FALLON, Nev. — Two fighter jets from the U.S. Navy's elite training school collided Friday over northern Nevada's high desert, killing one pilot and injuring two others who parachuted to safety.
The pilot who died was based at Naval Air Station Oceana in Virginia Beach, Va., said Jeffery Wells, a spokesman at Fallon Naval Air Station. He was at the controls of an F/A-18C Hornet at the time of the crash.
The two pilots who ejected from a two-seater F-5 Tiger were rescued about 50 miles east of the air station, said Zip Upham, another base spokesman. They were in stable condition and being treated for minor injuries at Banner Churchill Medical Center in Fallon.
The two were assigned to the Fallon Naval Air Station, where both jets had taken off.
The names of the three were being withheld pending notification of the pilots' families, Wells said. The cause of the crash was under investigation.
The air station, about 60 miles east of Reno, is home to the Navy's elite Strike and Air Warfare Center. The center was formed in 1996 with the consolidation of the Navy fighter Weapons School known as "Top Gun" and the Carrier Airborne Early Warning Weapons School, or "Top Dome."

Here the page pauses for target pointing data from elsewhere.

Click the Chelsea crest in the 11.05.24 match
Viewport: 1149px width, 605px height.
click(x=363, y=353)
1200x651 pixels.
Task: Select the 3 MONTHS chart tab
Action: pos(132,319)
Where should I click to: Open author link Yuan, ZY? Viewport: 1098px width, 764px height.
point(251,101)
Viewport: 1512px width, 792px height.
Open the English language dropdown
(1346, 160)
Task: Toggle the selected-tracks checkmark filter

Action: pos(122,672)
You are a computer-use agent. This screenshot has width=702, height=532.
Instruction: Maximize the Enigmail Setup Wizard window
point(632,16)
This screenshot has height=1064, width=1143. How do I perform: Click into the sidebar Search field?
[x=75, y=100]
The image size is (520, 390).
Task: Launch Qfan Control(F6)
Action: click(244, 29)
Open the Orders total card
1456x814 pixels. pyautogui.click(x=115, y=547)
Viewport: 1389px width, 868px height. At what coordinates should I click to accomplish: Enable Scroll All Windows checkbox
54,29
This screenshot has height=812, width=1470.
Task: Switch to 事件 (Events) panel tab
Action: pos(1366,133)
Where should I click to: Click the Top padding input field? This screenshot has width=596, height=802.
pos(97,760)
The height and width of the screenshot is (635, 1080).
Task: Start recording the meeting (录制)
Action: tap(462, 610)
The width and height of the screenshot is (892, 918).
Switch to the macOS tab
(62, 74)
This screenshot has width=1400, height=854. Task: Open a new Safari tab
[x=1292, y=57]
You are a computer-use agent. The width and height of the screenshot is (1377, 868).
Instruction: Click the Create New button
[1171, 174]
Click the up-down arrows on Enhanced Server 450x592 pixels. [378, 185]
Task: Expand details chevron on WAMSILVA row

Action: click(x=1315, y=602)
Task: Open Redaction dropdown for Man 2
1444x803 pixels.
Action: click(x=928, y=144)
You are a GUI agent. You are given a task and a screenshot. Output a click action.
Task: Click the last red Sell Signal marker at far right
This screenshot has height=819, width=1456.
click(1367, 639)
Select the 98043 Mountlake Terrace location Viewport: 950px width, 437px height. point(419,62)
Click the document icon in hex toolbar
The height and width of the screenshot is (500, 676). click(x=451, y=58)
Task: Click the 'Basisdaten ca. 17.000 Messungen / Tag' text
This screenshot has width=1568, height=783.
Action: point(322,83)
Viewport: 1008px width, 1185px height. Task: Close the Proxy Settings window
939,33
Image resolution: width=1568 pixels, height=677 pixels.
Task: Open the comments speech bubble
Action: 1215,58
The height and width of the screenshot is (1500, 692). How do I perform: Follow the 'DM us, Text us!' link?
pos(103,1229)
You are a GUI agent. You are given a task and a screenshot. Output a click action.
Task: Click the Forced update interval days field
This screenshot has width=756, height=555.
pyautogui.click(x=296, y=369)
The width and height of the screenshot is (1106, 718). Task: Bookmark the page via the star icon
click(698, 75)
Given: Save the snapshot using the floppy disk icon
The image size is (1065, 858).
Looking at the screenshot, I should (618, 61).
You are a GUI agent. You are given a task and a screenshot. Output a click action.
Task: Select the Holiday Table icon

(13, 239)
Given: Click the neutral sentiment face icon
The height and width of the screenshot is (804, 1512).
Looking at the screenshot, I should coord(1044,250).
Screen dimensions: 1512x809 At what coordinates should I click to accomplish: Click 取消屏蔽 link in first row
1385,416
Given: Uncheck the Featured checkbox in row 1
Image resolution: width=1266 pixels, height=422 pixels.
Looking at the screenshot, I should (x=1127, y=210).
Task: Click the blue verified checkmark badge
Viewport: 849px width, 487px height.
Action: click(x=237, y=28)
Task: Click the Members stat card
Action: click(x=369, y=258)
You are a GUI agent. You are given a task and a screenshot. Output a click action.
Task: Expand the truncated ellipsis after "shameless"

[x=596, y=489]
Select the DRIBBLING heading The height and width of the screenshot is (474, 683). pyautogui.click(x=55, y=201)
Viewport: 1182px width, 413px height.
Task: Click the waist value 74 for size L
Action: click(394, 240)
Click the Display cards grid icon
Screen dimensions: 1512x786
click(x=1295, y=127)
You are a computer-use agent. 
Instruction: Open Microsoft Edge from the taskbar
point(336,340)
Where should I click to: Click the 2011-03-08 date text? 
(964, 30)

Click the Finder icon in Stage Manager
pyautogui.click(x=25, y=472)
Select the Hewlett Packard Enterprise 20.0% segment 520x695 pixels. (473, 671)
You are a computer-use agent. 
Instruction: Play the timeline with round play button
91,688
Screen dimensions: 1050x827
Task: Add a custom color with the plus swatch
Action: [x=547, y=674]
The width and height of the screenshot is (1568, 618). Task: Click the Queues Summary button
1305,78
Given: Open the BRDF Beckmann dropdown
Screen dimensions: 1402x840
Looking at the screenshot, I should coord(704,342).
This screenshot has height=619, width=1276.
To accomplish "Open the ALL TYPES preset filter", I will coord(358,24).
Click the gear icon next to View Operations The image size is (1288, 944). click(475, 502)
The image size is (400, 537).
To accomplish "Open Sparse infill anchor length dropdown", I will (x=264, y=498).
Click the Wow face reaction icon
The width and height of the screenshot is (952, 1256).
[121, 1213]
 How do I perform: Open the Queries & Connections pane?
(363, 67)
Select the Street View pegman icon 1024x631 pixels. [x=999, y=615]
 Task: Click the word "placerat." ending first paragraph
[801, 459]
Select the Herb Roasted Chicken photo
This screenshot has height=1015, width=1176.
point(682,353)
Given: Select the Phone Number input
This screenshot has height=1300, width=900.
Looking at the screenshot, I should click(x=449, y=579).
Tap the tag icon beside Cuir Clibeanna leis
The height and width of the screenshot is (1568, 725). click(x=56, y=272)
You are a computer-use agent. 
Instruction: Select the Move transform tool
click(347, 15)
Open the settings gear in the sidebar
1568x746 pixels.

The F-5 Tiger is a Vietnam-era fighter aircraft. The F/A-18C Hornet, which was used in Operation Desert Storm, is a fighter-attack aircraft that can carry air-to-air missiles and infrared imaging air-to-ground missiles.
The two aircraft collided about noon near the town of Middlegate, some 110 miles east of Reno, Upham said.
Travis Anderton, of Middlegate, said he had seen the two jets before the crash.
"Then I heard a crash, looked up and saw them coming out of the sky, falling," he told the Reno Gazette-Journal. "Then it was smoke and you couldn't see any more."
Nevada Highway Patrol spokesman Chuck Allen said some of the wreckage landed about a mile from a highway.
The most recent fatal crash involving aircraft from Fallon was in May 2007. Five crew members were killed when their SH-60 Seahawk helicopter crashed during a nighttime training mission in north-central Nevada about 140 miles west of Reno.
Upham, who has served as base spokesman since 2001, said that crash was the worst in recent memory. Over the previous six years, he said there had been four separate jet and two helicopter crashes, resulting in one death.